RAF P8-c-Crown Copyright

Source: Crown Copyright

Automated inspections will be used to build up picture of each individual aircraft

Donecle, which claims its drone-based technology can inspect an entire narrowbody aircraft within 1h, was the recipient of an £84,000 contract when Project ASurvey was launched in 2022.

The MoD says the capability will enable “fast, accurate and detailed damage mapping of external airframe damage” to the 737NG-based P-8s.

To be performed at the P-8’s base at RAF Lossiemouth in Scotland, the ministry describes the initiative as a “proof of concept”.

It says that as the P-8 – locally designated the Poseidon MRA1 – has only recently entered RAF service, the maintenance organisation will be able to “establish a detailed baseline of the aircraft external condition and maintain a comprehensive history of damage to individual tail numbers”.

The data produced for each individual aircraft will also allow the service to identify “common and unusual trends” in the fleet’s overall maintenance requirements.

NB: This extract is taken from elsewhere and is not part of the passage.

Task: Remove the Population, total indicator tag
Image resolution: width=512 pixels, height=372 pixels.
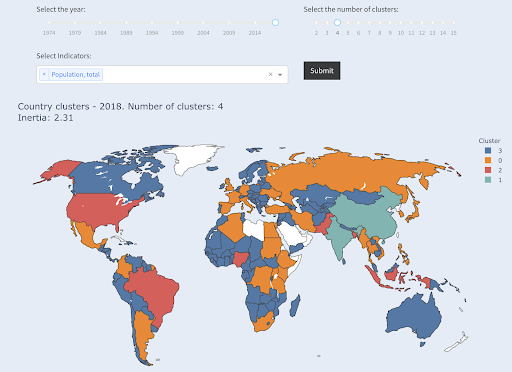Action: [44, 74]
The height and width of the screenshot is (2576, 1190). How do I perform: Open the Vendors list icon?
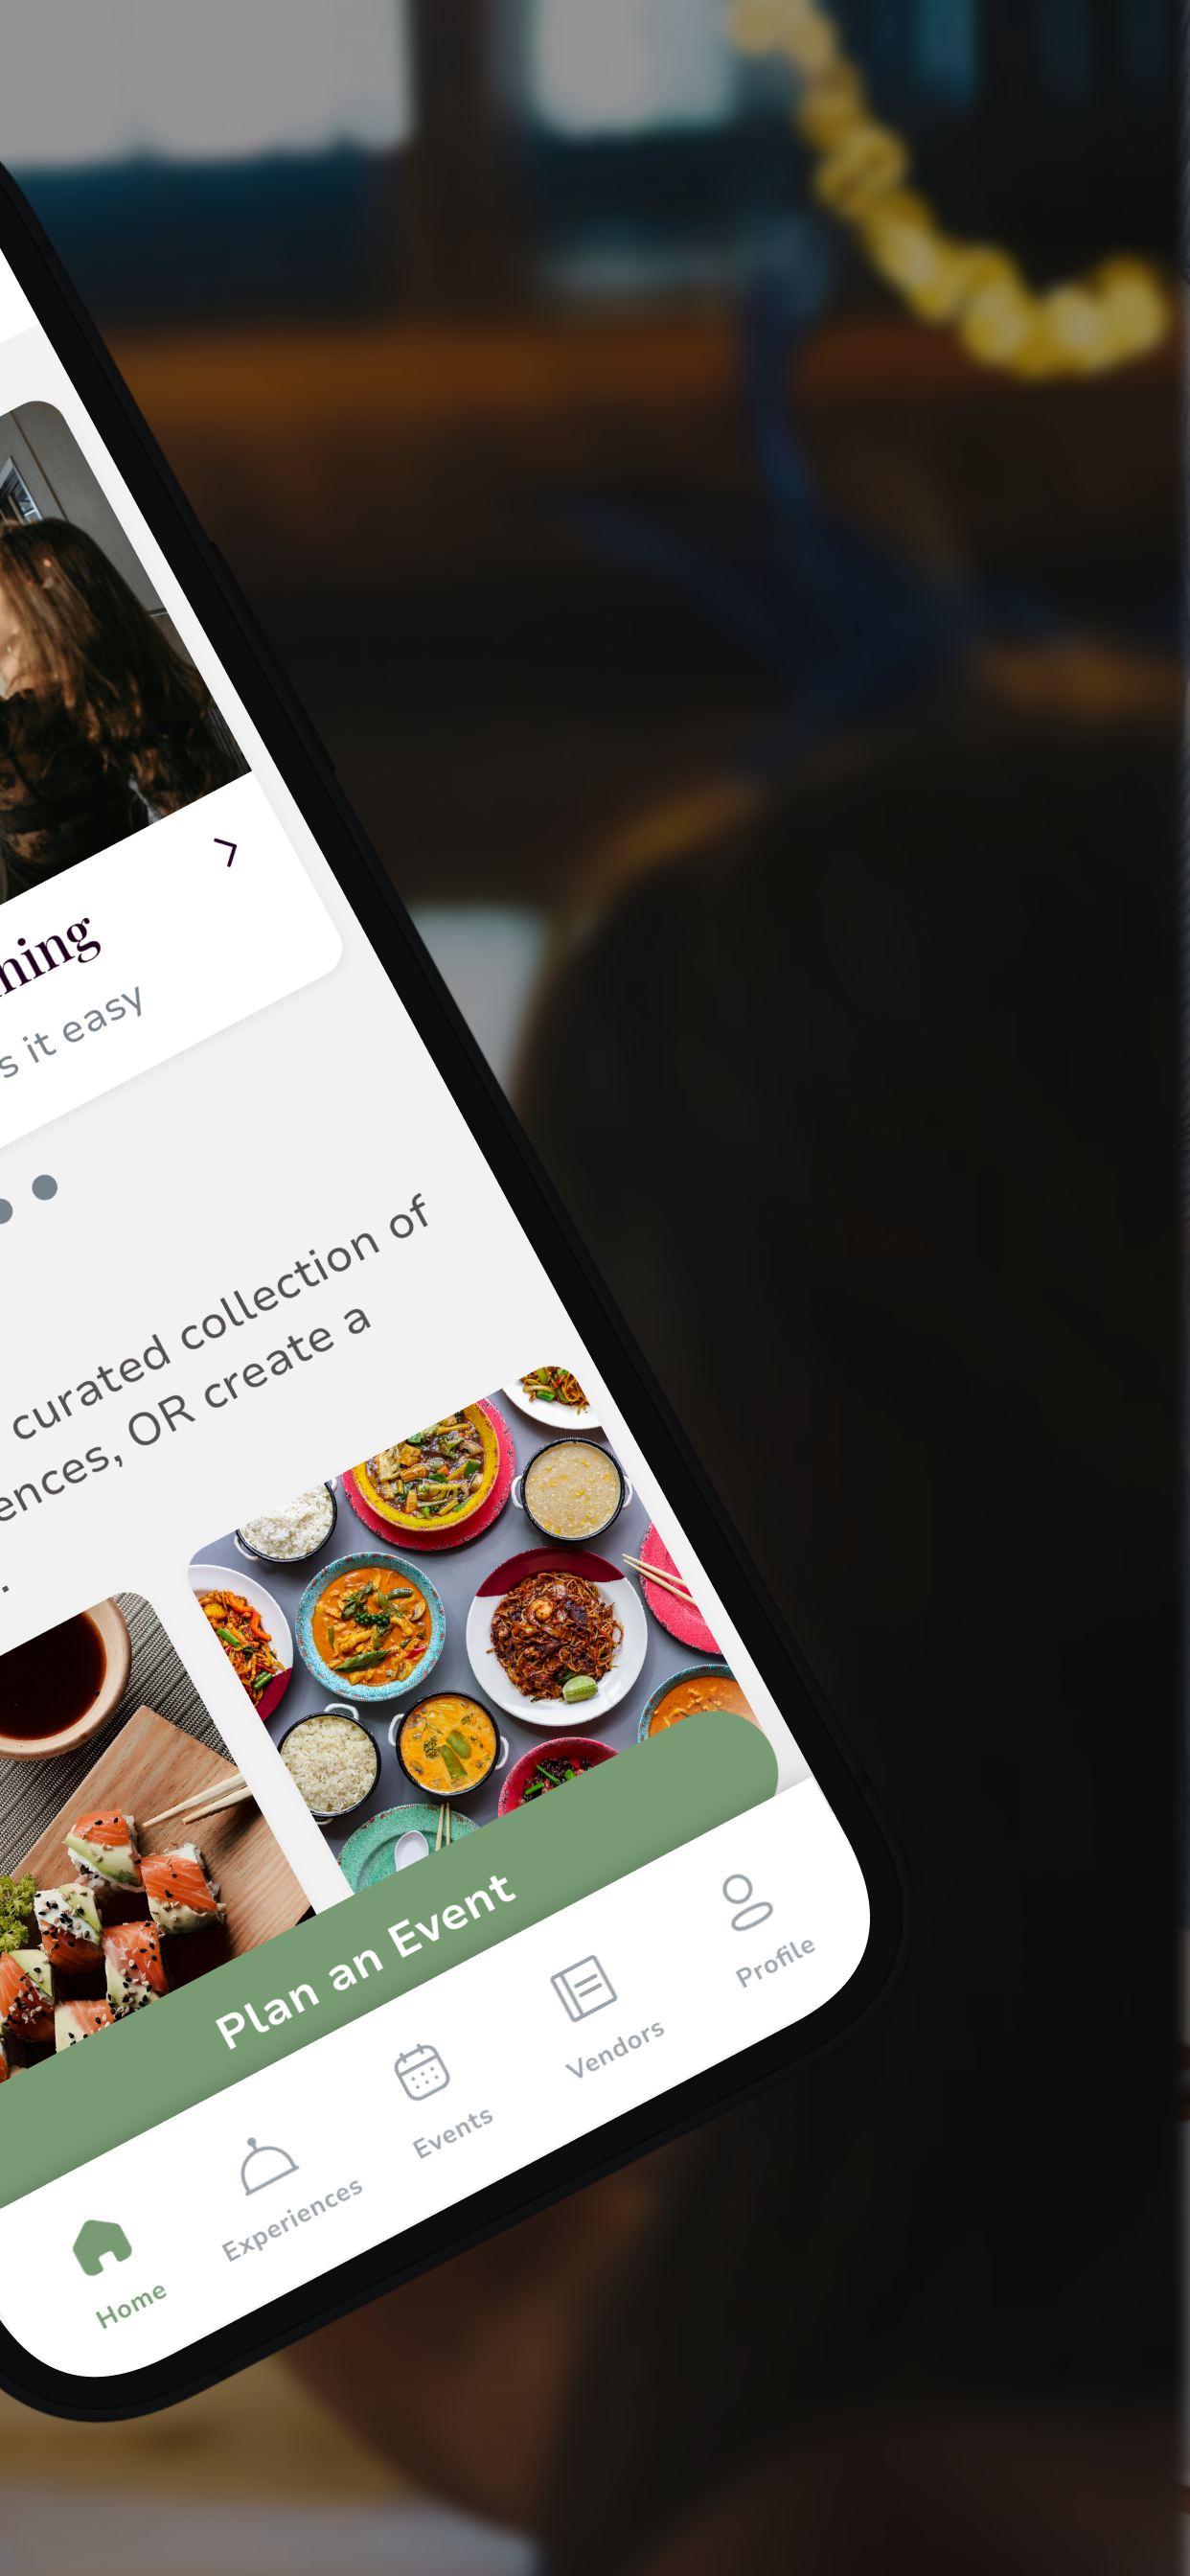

Donecle has previously been awarded a contract to conduct automated inspections of Dassault Aviation Rafale fighters for the French air force.

The RAF’s lead P-8 was delivered in late 2019, with the last of nine aircraft arriving in 2023.

When it announced the initial phase of Project ASurvey in 2022, the service said the capability could also be extended to the Airbus Defence & Space A400M and aircraft within the Battle of Britain Memorial Flight.